Work instruction — Using the records below, return exactly the lines from the one containing "You are a computer-use" through the last, and omit pictures.

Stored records
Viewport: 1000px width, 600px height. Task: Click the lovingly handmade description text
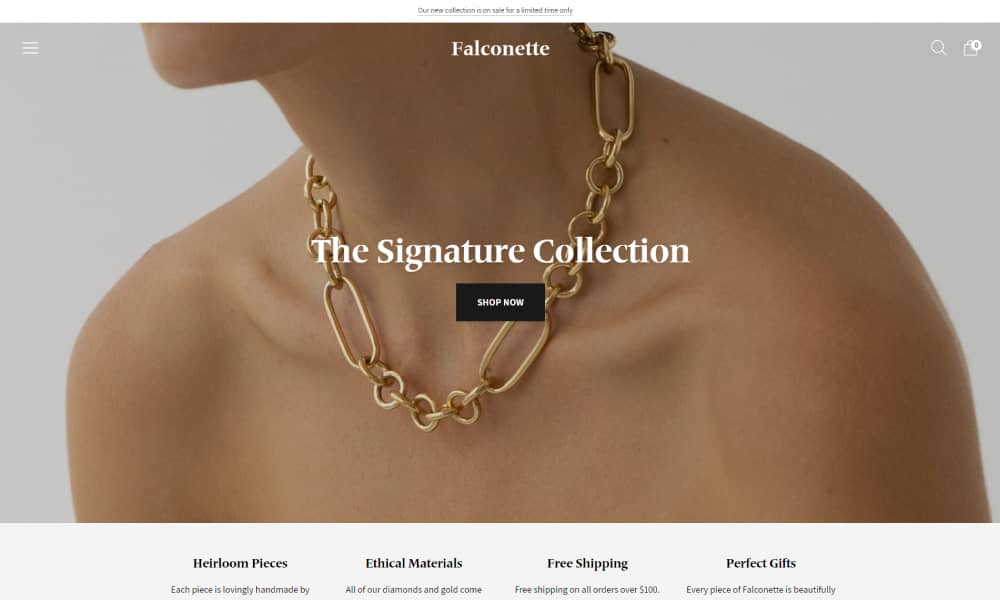coord(240,590)
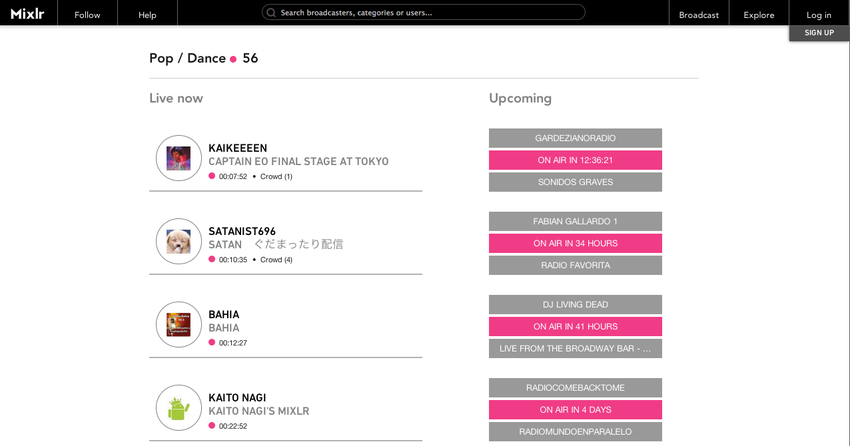The image size is (850, 446).
Task: Go to the Broadcast page
Action: [x=699, y=15]
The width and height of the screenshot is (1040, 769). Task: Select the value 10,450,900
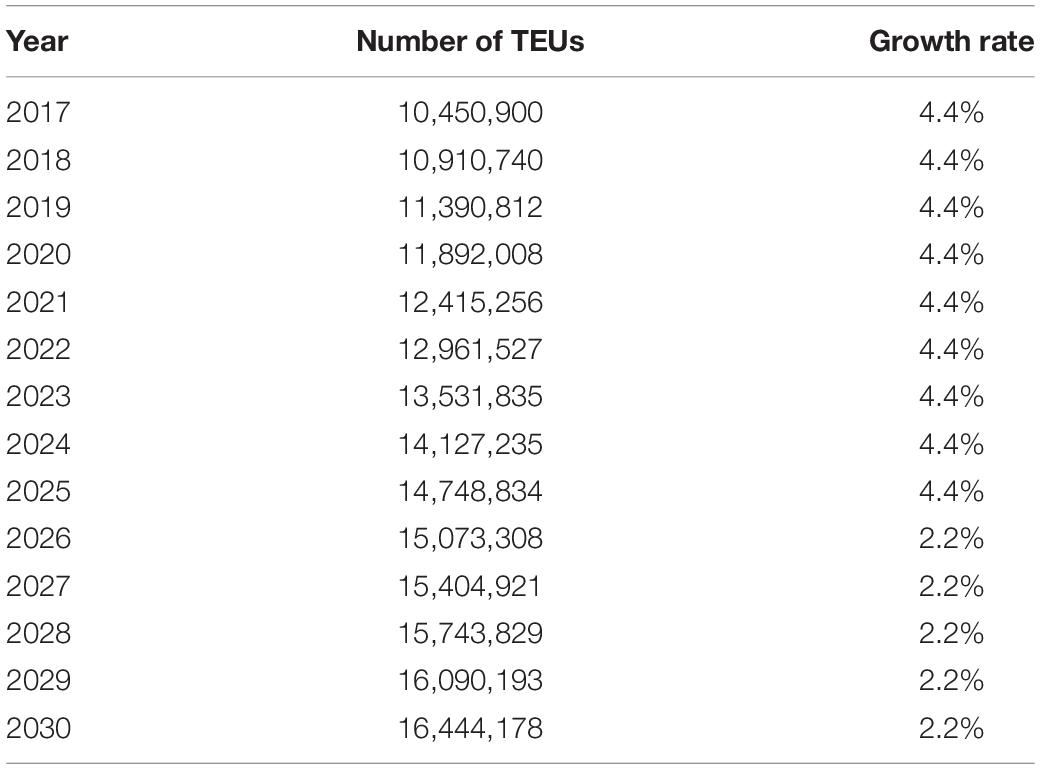(x=470, y=112)
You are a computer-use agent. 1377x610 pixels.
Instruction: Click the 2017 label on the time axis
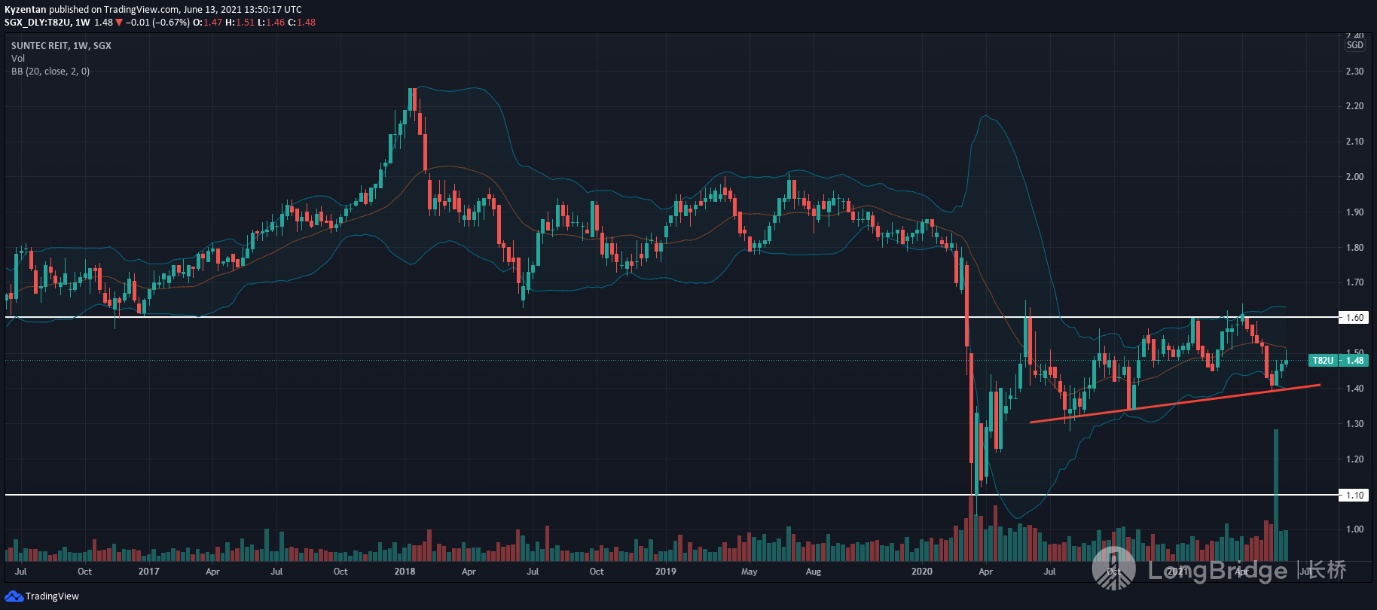pos(149,572)
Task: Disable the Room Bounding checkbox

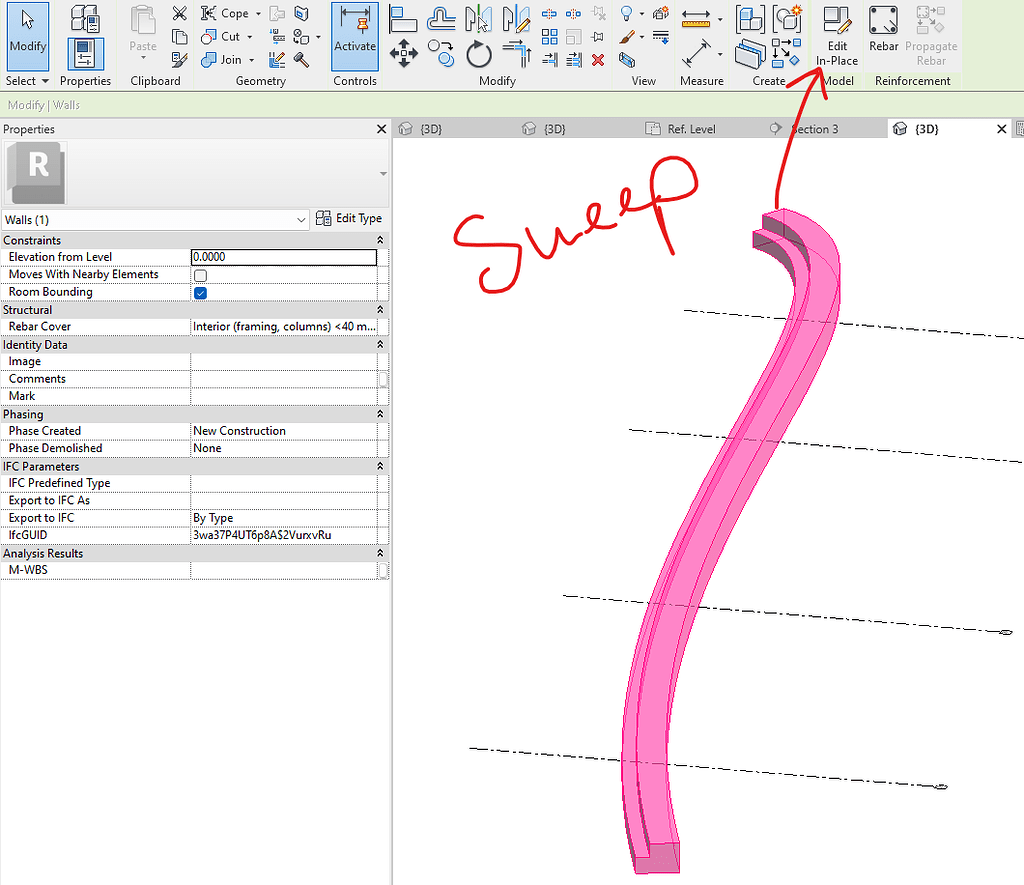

Written solution —
You are a computer-use agent. 1377x610 pixels.
Instruction: Click the 2017 label on the time axis
pos(149,572)
Task: Disable the Room Bounding checkbox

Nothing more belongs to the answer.